**What is required:** Tally the lines of the records that contain the string "pixels", treating uppercase and lowercase letters as distinct. Give only the number.

(Records from a dataset)
:::::
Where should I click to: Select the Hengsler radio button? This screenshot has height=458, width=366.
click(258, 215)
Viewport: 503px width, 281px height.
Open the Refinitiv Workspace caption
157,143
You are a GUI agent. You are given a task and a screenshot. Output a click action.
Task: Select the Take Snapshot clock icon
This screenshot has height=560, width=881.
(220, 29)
:::::
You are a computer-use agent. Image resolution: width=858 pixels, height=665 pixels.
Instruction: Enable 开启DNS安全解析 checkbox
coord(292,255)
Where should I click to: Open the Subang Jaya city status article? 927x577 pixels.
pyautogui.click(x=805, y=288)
:::::
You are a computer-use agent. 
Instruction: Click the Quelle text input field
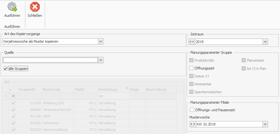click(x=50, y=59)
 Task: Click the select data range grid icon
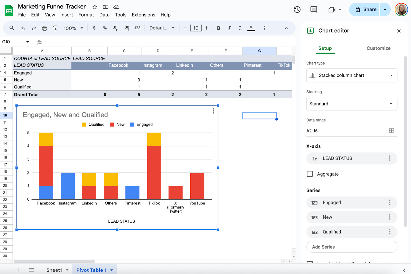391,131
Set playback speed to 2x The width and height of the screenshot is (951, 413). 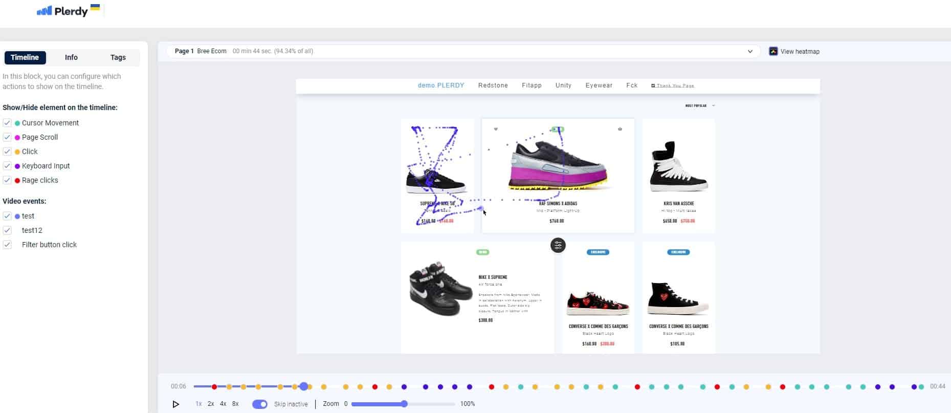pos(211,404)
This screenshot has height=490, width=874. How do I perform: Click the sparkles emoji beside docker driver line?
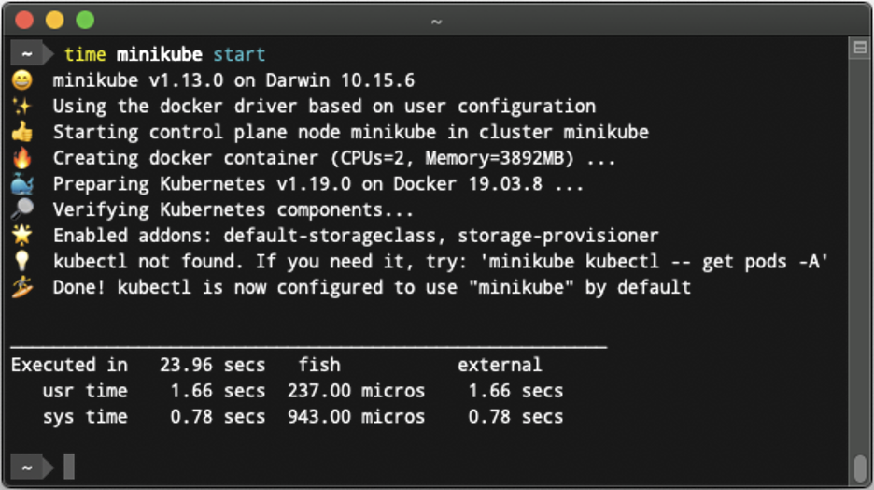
:::::
**Result for this exercise:** 2